Les six jours étant passés, le capitaine me fit dire que le lendemain je devais venir à bord avec mes effets, car il comptait mettre à la voile dans la soirée. Mais le même jour, au matin, mon mauvais génie amena un vaisseau de guerre français en destination d’Otahiti. Je ne songeais aucunement que ce vaisseau pût déranger en rien mes projets, et je me rendis tranquillement au lieu de l’embarquement. Mais le capitaine vint au-devant de moi et me raconta une longue histoire où il était question de sa demi-cargaison, du capitaine français, de la commission qu’il avait de pourvoir de vivres la garnison française à Otahiti, etc. Bref, la fin de tout cela fut un retard de cinq jours.

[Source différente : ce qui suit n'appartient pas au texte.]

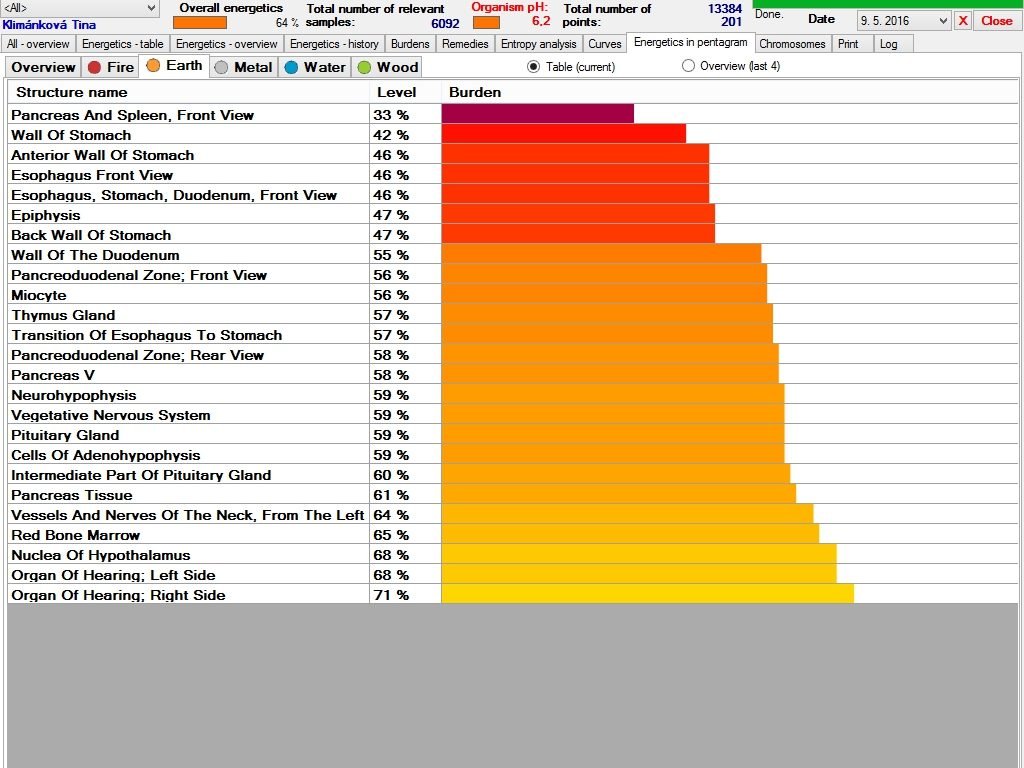Screen dimensions: 1024x768
Task: Choose the Overview (last 4) option
Action: click(688, 67)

Dans mon dépit, j’allai voir le consul de Sardaigne, M. Bayerbach, et je lui fis part de mes contrariétés. Ce bon monsieur me consola de son mieux, et, apprenant que je demeurais déjà à bord, il me pressa de venir occuper une chambre de sa villa dans la Serra-Allegri. En outre, il m’introduisit dans plusieurs maisons où je passai des moments bien agréables, et où j’eus occasion de voir quelques belles collections d’insectes et de coquillages.

Au bout des cinq jours, le départ se trouva encore remis; et, quoique j’aie passé ainsi réellement quinze jours au Chili, je n’ai pourtant rien vu que Valparaiso et ses plus proches environs. Comme Valparaiso est au sud de la ligne et que les saisons de l’hémisphère méridional, comme on sait, sont opposées à celles de l’hémisphère septentrional, nous étions ici en automne. Je trouvai (au 34e degré de latitude) presque les mêmes espèces de fruits et de légumes qu’en Allemagne, particulièrement des raisins et des melons. Les pommes et les poires étaient moins bonnes; mais c’étaient les mêmes espèces que chez nous.

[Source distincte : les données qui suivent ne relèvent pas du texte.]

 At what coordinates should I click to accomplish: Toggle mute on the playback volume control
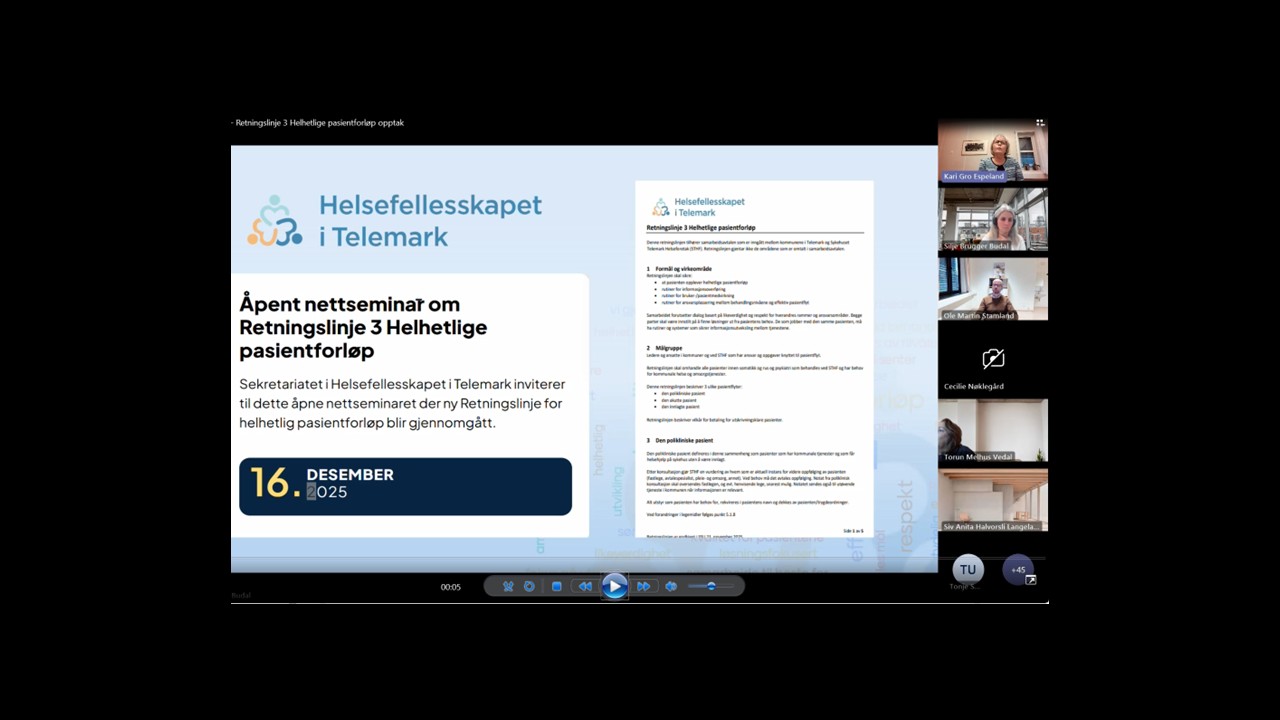(x=671, y=586)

Pour finir, je joindrai à ces détails le prix de quelques objets.

Une chambre tant soit peu convenable, dans une maison particulière, coûte 4 ou 5 réaux par jour; la table d’hôte se paye une piastre (5 francs 9 centimes); une bouteille de vin d’Espagne revient également à une piastre. Mais l’article le plus dispendieux, c’est le linge (ce qui provient du grand manque d’eau). Pour chaque pièce grande ou petite, on exige un réal. Pour le passe-port, on paye 8 écus d’Espagne.

NOTICE STATISTIQUE SUR LE CHILI.

La république du Chili a une superficie de 6000 lieues carrées, et une population d’environ 1 500 000 habitants, dont 125 000 créoles, autant de métis et de mulâtres, quelques milliers de nègres; le reste se compose d’Indiens indigènes et des descendants des Espagnols émigrés.

Avant de proclamer son indépendance et de se constituer en république, le Chili était une capitainerie générale d’Espagne. La langue dominante est l’espagnol; la religion de la plus grande partie des habitants est la religion catholique. La capitale du pays, Santiago, a 66 000 habitants et renferme beaucoup d’édifices et d’établissements publics. Valparaiso, avec ses 50 000 habitants, offre le plus grand port et la place de commerce la plus importante du Chili; elle est aussi l’une des plus considérables de l’océan Pacifique. Le Chili produit une très-grande quantité de bœufs, parmi lesquels il y en a beaucoup de sauvages; d’excellents chevaux, du vin, du tabac, des olives, du lin, du froment et tous les fruits de la zone tempérée; de plus, du cuivre, de l’or, de l’argent, du fer, du plomb et d’autres métaux.